Shanghai copper rose by nearly 2 percent on Tuesday after an impending strike at a giant Mexican copper mine lifted London futures and shrugged off another move by the Chinese central bank to cool the booming economy. The most active October contract on the Shanghai Futures Exchange was up 1.7 percent, or 1,170 yuan, at 68,890 yuan ($9,105) a tonne.
China's central bank said on Monday that it would raise the amount that lenders must hold in reserve for the ninth time since June 2006. The 0.5 percentage point increase in the reserve requirement ratio would take effect on August 15. That takes the ratio for big banks to 12.0 percent.

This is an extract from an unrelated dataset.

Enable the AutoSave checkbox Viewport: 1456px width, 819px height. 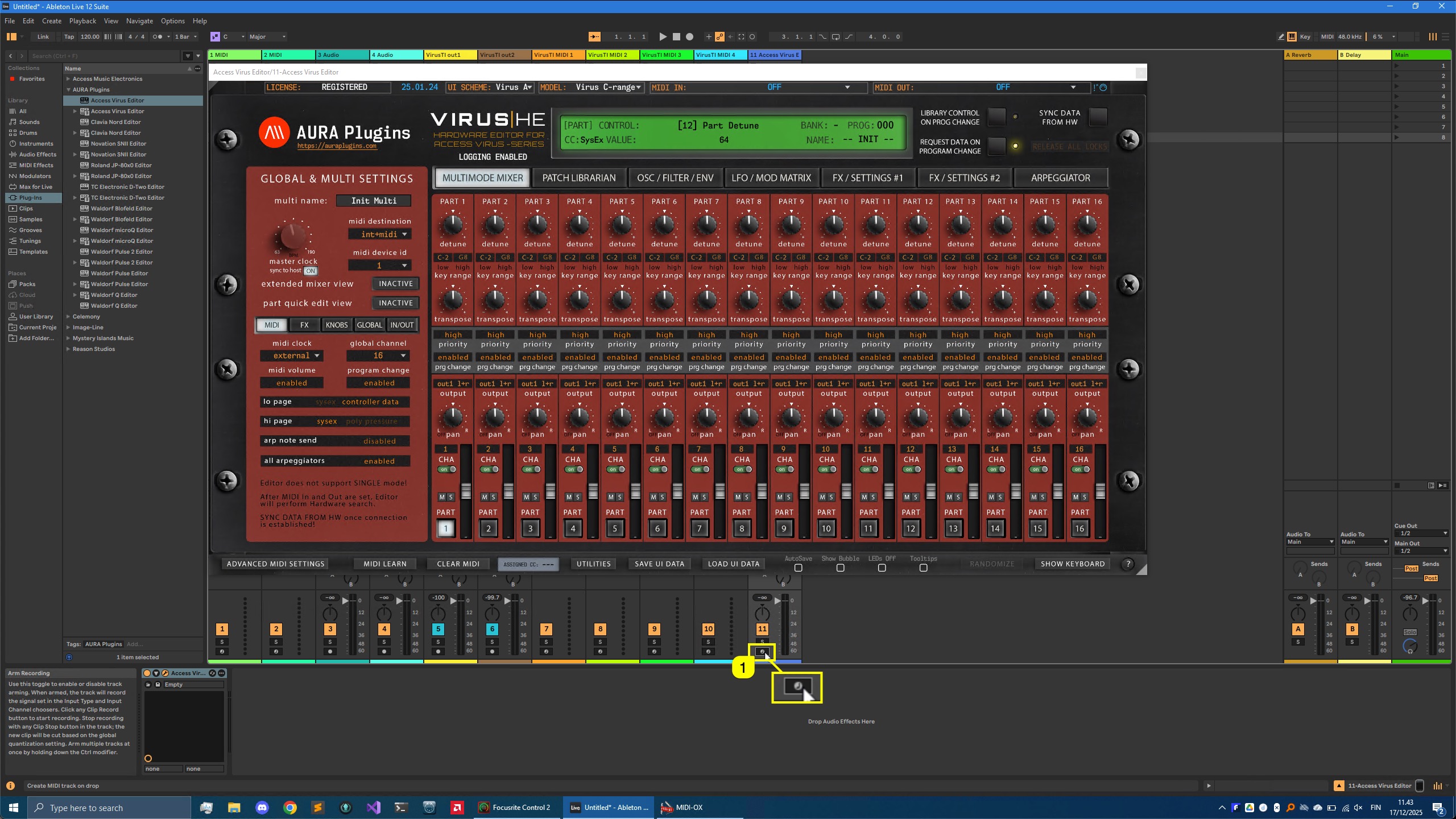(x=798, y=568)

Analysts warned that China's attempt to cool its racing economy could reduce metal consumption in the long term. But in the short-term, the Chinese copper market is slowly firming after a glut of imports in the first half.
"I do not think the reserve requirement ratio hike will have any immediate direct impact on the metals market," said analyst CIA Luoyi at China International Futures. Copper for delivery in three months on the London Metal Exchange was up $45 to $7,870 a tonne, driven by industrial action in Mexico. Union workers at Group Mexico's giant Cananea copper mine in northern Mexico walked out on Monday after London markets closed.
But the mine continued operating, as another group of workers remains opposed to the strike. In another development, Chile's Codelco, the world's largest copper miner said on Monday it had reached a provisional agreement with its subcontracted workers aimed at ending their five-week long strike. Concerns about tight supplies and expectations of strong demand from China and other emerging markets intensified as stocks of copper in LME warehouses fell 1,000 tonnes to 101,800 tonnes, little more than two days' global consumption.
Tin was unchanged at $16,050 a tonne, after hitting a new record high of $16,100 a tonne on Monday. Tin has gained more than 35 percent since the start of this year on concerns about output in Indonesia, the world's second-largest producer after China.
Zinc, which has tumbled nearly one-fourth from a record high in November, was flat at $3,470 a tonne. "The weak rally fell away from resistance at $3,750. The first support level is the weak consolidation band between $3,380-$3,430. Failure of this level will use the downtrend line as a new support level," Daryl Guppy of Guppytraders.com said in a note.